Collected data:
+++
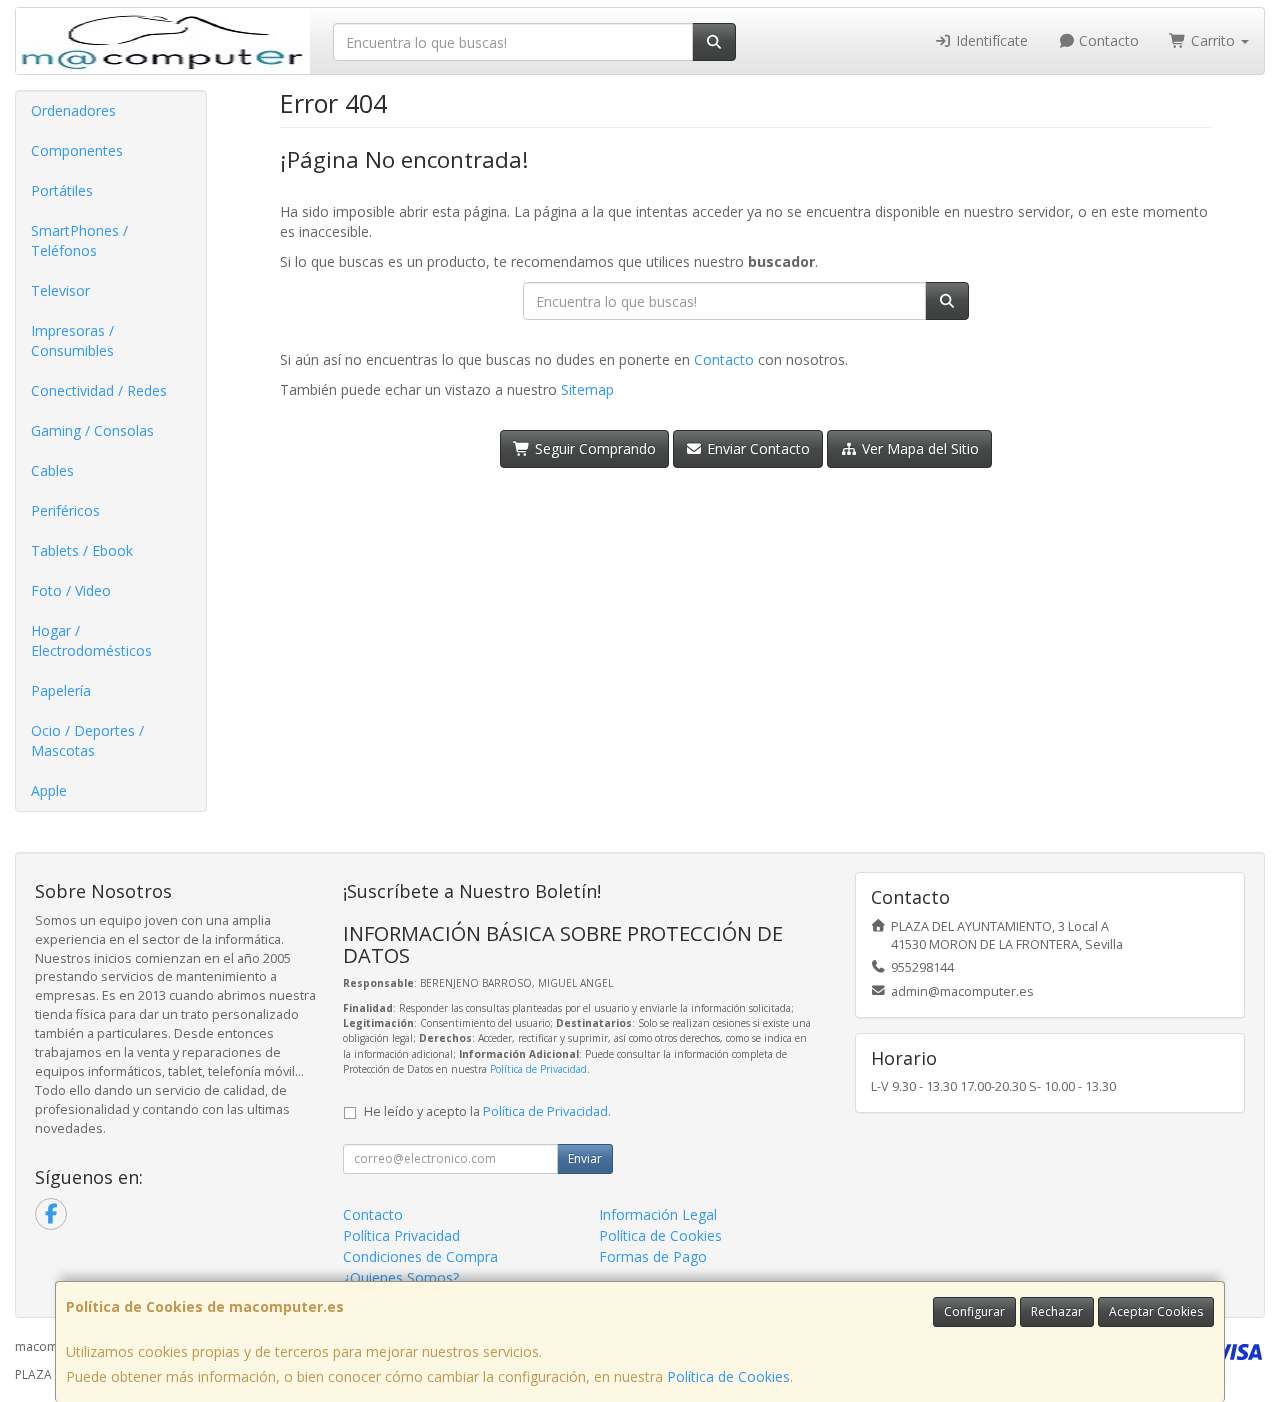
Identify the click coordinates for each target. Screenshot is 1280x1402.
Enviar (585, 1158)
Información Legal (658, 1214)
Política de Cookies (728, 1376)
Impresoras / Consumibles (72, 340)
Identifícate (990, 40)
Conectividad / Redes (99, 390)
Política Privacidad (401, 1235)
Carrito (1213, 40)
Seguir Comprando (593, 448)
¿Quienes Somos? (401, 1277)
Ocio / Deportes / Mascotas (87, 740)
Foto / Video (71, 590)
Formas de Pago (653, 1256)
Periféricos (65, 510)
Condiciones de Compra (420, 1256)
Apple (49, 790)
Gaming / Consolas (92, 430)
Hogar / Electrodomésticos (91, 640)
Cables (52, 470)
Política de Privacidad (538, 1069)
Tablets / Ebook (82, 550)
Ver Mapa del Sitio (918, 448)
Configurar (974, 1311)
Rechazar (1057, 1311)
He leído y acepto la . (487, 1111)
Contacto (1107, 40)
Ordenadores (73, 110)
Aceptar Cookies (1156, 1311)
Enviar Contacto (756, 448)
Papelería (61, 690)
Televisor (60, 290)
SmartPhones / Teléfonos (79, 240)
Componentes (77, 150)
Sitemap (587, 389)
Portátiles (62, 190)
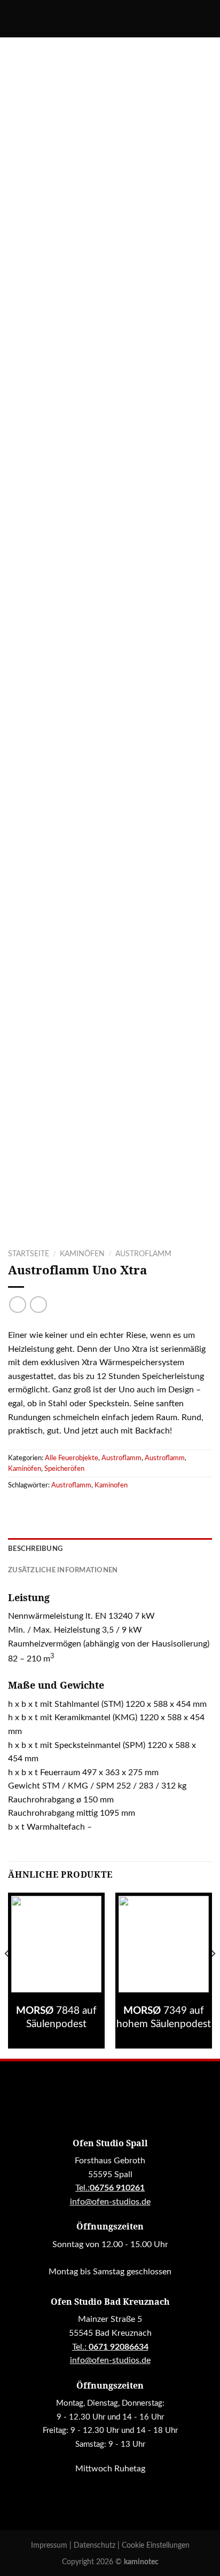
+++
• **PROBLEM DETAILS**: From the entries, copy every line in which the string "Política" can be found.

• **EXERCISE RESPONSE**:
Política de Cookies (728, 1376)
Política Privacidad (401, 1235)
Política de Privacidad (538, 1069)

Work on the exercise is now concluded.